Repeat the entries shown below with every word and mark intact.

[INFORMATION SUPPLIED — start]

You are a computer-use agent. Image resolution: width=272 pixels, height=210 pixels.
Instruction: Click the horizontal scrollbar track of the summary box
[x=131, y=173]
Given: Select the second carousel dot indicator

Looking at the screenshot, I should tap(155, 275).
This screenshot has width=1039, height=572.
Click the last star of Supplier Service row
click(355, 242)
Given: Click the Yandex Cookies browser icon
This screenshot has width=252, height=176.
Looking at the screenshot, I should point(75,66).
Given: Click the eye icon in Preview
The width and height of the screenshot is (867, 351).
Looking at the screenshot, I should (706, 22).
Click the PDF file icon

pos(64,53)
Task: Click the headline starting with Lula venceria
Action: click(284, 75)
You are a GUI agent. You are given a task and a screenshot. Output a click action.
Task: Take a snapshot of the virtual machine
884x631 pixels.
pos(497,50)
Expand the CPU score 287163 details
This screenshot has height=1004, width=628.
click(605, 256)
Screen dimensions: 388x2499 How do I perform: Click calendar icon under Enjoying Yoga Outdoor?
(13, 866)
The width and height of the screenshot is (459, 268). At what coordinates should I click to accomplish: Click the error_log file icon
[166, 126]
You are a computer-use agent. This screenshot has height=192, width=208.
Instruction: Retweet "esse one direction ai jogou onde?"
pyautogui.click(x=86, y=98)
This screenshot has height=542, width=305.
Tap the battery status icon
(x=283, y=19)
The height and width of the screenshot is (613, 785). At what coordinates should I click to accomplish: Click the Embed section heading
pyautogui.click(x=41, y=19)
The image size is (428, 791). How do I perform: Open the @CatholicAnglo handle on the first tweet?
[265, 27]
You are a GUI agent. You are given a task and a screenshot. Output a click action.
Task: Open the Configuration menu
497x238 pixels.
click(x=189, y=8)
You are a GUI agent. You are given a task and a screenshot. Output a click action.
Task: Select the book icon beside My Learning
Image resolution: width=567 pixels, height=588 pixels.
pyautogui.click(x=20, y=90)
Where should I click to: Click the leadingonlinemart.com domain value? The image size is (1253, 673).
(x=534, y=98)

[INFORMATION SUPPLIED — finish]

= FINISHED TASK =
You are a computer-use agent. Image resolution: width=272 pixels, height=210 pixels.
Instruction: Click the horizontal scrollbar track of the summary box
[x=131, y=173]
Given: Select the second carousel dot indicator

Looking at the screenshot, I should tap(155, 275).
This screenshot has width=1039, height=572.
Click the last star of Supplier Service row
click(355, 242)
Given: Click the Yandex Cookies browser icon
This screenshot has width=252, height=176.
Looking at the screenshot, I should point(75,66).
Given: Click the eye icon in Preview
The width and height of the screenshot is (867, 351).
Looking at the screenshot, I should (706, 22).
Click the PDF file icon

pos(64,53)
Task: Click the headline starting with Lula venceria
Action: click(284, 75)
You are a GUI agent. You are given a task and a screenshot. Output a click action.
Task: Take a snapshot of the virtual machine
884x631 pixels.
pos(497,50)
Expand the CPU score 287163 details
This screenshot has height=1004, width=628.
click(605, 256)
Screen dimensions: 388x2499 How do I perform: Click calendar icon under Enjoying Yoga Outdoor?
(13, 866)
The width and height of the screenshot is (459, 268). At what coordinates should I click to accomplish: Click the error_log file icon
[166, 126]
You are a computer-use agent. This screenshot has height=192, width=208.
Instruction: Retweet "esse one direction ai jogou onde?"
pyautogui.click(x=86, y=98)
This screenshot has height=542, width=305.
Tap the battery status icon
(x=283, y=19)
The height and width of the screenshot is (613, 785). At what coordinates should I click to accomplish: Click the Embed section heading
pyautogui.click(x=41, y=19)
The image size is (428, 791). How do I perform: Open the @CatholicAnglo handle on the first tweet?
[265, 27]
You are a GUI agent. You are given a task and a screenshot. Output a click action.
Task: Open the Configuration menu
497x238 pixels.
click(x=189, y=8)
You are a GUI agent. You are given a task and a screenshot. Output a click action.
Task: Select the book icon beside My Learning
Image resolution: width=567 pixels, height=588 pixels.
pyautogui.click(x=20, y=90)
Where should I click to: Click the leadingonlinemart.com domain value? The image size is (1253, 673).
(x=534, y=98)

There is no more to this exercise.